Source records

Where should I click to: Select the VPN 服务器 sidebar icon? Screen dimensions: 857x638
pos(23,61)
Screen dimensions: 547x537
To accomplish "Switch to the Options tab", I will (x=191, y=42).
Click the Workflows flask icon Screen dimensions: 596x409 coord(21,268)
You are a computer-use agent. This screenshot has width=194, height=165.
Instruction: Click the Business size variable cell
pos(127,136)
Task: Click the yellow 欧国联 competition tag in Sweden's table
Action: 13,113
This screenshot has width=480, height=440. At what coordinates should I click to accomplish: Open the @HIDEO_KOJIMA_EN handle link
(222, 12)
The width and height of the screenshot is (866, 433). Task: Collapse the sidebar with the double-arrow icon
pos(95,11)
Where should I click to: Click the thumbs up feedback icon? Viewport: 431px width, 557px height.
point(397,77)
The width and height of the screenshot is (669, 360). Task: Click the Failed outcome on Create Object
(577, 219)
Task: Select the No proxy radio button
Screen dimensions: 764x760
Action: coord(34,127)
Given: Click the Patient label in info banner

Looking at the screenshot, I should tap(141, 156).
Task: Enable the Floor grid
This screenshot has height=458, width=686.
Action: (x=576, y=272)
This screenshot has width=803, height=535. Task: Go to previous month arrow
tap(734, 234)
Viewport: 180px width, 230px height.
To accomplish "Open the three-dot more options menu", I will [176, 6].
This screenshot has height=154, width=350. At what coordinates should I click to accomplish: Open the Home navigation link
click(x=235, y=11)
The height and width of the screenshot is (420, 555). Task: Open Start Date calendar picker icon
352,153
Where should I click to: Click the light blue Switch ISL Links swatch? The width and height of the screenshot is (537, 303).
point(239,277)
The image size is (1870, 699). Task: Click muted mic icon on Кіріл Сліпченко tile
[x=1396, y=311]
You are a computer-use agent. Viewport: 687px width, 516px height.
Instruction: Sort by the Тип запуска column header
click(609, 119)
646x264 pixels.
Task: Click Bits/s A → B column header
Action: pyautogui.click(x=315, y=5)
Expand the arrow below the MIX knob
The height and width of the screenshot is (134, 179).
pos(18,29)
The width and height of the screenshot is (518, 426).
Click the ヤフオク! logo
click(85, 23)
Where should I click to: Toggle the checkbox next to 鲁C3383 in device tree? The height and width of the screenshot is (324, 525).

> Exercise brief: Transcribe the data above in its entirety, exactly.

> Problem solution:
Where should I click to: Select the VPN 服务器 sidebar icon? Screen dimensions: 857x638
pos(23,61)
Screen dimensions: 547x537
To accomplish "Switch to the Options tab", I will (x=191, y=42).
Click the Workflows flask icon Screen dimensions: 596x409 coord(21,268)
You are a computer-use agent. This screenshot has width=194, height=165.
Instruction: Click the Business size variable cell
pos(127,136)
Task: Click the yellow 欧国联 competition tag in Sweden's table
Action: 13,113
This screenshot has width=480, height=440. At what coordinates should I click to accomplish: Open the @HIDEO_KOJIMA_EN handle link
(222, 12)
The width and height of the screenshot is (866, 433). Task: Collapse the sidebar with the double-arrow icon
pos(95,11)
Where should I click to: Click the thumbs up feedback icon? Viewport: 431px width, 557px height.
point(397,77)
The width and height of the screenshot is (669, 360). Task: Click the Failed outcome on Create Object
(577, 219)
Task: Select the No proxy radio button
Screen dimensions: 764x760
Action: coord(34,127)
Given: Click the Patient label in info banner

Looking at the screenshot, I should tap(141, 156).
Task: Enable the Floor grid
This screenshot has height=458, width=686.
Action: (x=576, y=272)
This screenshot has width=803, height=535. Task: Go to previous month arrow
tap(734, 234)
Viewport: 180px width, 230px height.
To accomplish "Open the three-dot more options menu", I will [176, 6].
This screenshot has height=154, width=350. At what coordinates should I click to accomplish: Open the Home navigation link
click(x=235, y=11)
The height and width of the screenshot is (420, 555). Task: Open Start Date calendar picker icon
352,153
Where should I click to: Click the light blue Switch ISL Links swatch? The width and height of the screenshot is (537, 303).
point(239,277)
The image size is (1870, 699). Task: Click muted mic icon on Кіріл Сліпченко tile
[x=1396, y=311]
You are a computer-use agent. Viewport: 687px width, 516px height.
Instruction: Sort by the Тип запуска column header
click(609, 119)
646x264 pixels.
Task: Click Bits/s A → B column header
Action: pyautogui.click(x=315, y=5)
Expand the arrow below the MIX knob
The height and width of the screenshot is (134, 179).
pos(18,29)
The width and height of the screenshot is (518, 426).
Click the ヤフオク! logo
click(85, 23)
Where should I click to: Toggle the checkbox next to 鲁C3383 in device tree? The height and width of the screenshot is (324, 525).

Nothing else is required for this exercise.